## SOURCE EXCERPT
==============================

The package provides:

| Function | Purpose |
|:---------|:--------|
| `treespatial_scan()` | Tree-spatial scan (main entry point) |
| `circular_scan()`    | Kulldorff's circular spatial scan (tree-free) |
| `tree_scan()`        | Tree-based scan (space-free) |
| `filter_clusters()`  | Distinct secondary clusters per Cançado et al. (2025), Sec. 5.1.1 |
| `sequential_scan()`  | Sequential adjustment of Zhang, Assunção & Kulldorff (2010) |
| `get_cluster_regions()` | Tidy region-by-cluster table for plotting |
| `aggregate_tree()`   | Roll counts up the tree |

All scans accept the Poisson and Binomial models of the original
paper and run the Monte Carlo step under OpenMP via the `n_cores`
argument.

The package ships four example datasets:

| Dataset | Country | Domain | Regions | Tree |
|:--------|:--------|:-------|:--------|:-----|
| `rj_mortality` + `rj_tree` | Brazil | Public health | 89 municipalities | ICD-10 (622 nodes) |
| `chicago_crimes` + `chicago_tree` | USA | Crime | 77 community areas | Type × Description × Location (2841 nodes) |
| `fl_deaths` | USA | Public health | 65 counties | (built by user from raw data) |
| `london_collisions` + `london_tree` | UK | Road safety | 33 boroughs | Light × Road × Junction (81 nodes) |

This vignette walks through `rj_mortality` end-to-end, reproducing
the published analysis of Cançado et al. (2025). A companion vignette,
`vignette("florida", package = "treeSS")`, is pedagogical: it builds
the inputs from raw long-form data and the ICD-10 tree from the codes
that actually appear in the data. The Chicago and London datasets are
worked out in the companion software paper.

==============================

Records taken from a collection:
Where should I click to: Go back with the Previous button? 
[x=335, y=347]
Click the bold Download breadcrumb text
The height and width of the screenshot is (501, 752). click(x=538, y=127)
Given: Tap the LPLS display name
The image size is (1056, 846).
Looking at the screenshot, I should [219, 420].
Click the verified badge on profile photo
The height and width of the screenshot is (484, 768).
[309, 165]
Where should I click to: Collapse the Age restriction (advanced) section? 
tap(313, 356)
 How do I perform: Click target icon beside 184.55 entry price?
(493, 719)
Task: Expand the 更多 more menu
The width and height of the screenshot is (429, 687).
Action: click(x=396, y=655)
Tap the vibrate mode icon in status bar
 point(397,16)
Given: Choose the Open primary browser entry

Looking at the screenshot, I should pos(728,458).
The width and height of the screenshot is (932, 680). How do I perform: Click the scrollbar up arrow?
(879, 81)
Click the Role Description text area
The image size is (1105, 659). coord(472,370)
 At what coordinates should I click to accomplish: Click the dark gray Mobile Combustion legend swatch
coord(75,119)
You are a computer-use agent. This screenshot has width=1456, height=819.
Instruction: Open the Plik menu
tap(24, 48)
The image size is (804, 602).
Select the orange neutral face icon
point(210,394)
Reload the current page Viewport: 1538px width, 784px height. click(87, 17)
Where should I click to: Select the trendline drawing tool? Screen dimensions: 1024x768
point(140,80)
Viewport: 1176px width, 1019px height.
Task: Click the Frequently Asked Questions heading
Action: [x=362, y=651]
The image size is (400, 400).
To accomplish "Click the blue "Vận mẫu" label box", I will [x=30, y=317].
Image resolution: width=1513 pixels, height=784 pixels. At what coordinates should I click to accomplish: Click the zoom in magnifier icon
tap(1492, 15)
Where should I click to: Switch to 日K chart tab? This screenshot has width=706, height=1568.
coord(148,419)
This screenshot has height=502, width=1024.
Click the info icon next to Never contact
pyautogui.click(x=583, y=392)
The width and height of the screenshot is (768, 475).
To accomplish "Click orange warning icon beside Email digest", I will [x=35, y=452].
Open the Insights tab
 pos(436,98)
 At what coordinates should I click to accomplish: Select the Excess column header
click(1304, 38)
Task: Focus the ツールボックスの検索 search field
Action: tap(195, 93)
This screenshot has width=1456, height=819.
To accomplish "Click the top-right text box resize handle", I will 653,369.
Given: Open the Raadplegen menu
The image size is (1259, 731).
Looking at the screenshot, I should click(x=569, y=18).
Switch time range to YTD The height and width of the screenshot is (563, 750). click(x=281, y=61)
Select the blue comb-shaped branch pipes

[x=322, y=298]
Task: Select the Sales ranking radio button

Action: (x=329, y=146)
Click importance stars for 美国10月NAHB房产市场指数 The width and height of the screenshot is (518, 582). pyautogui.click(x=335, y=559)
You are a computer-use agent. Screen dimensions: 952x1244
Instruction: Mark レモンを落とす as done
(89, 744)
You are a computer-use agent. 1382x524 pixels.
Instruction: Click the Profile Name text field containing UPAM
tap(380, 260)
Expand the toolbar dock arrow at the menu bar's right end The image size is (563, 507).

==============================

## EXERCISE INSTRUCTIONS
1) Answer these questions using the treeSS package overview.
(a) Which function is listed as the main entry point?
(b) How many boroughs does the London collisions dataset cover?
(c) Which argument runs the Monte Carlo step under OpenMP?
2) Rewrite the treeSS package overview between "This vignette walks" and "companion software paper.", inclusive, with "pedagogical" replaced by "instructional".

## PER-TASK OUTPUTS
1)
(a) `treespatial_scan()`
(b) 33 boroughs
(c) `n_cores`

2)
This vignette walks through `rj_mortality` end-to-end, reproducing
the published analysis of Cançado et al. (2025). A companion vignette,
`vignette("florida", package = "treeSS")`, is instructional: it builds
the inputs from raw long-form data and the ICD-10 tree from the codes
that actually appear in the data. The Chicago and London datasets are
worked out in the companion software paper.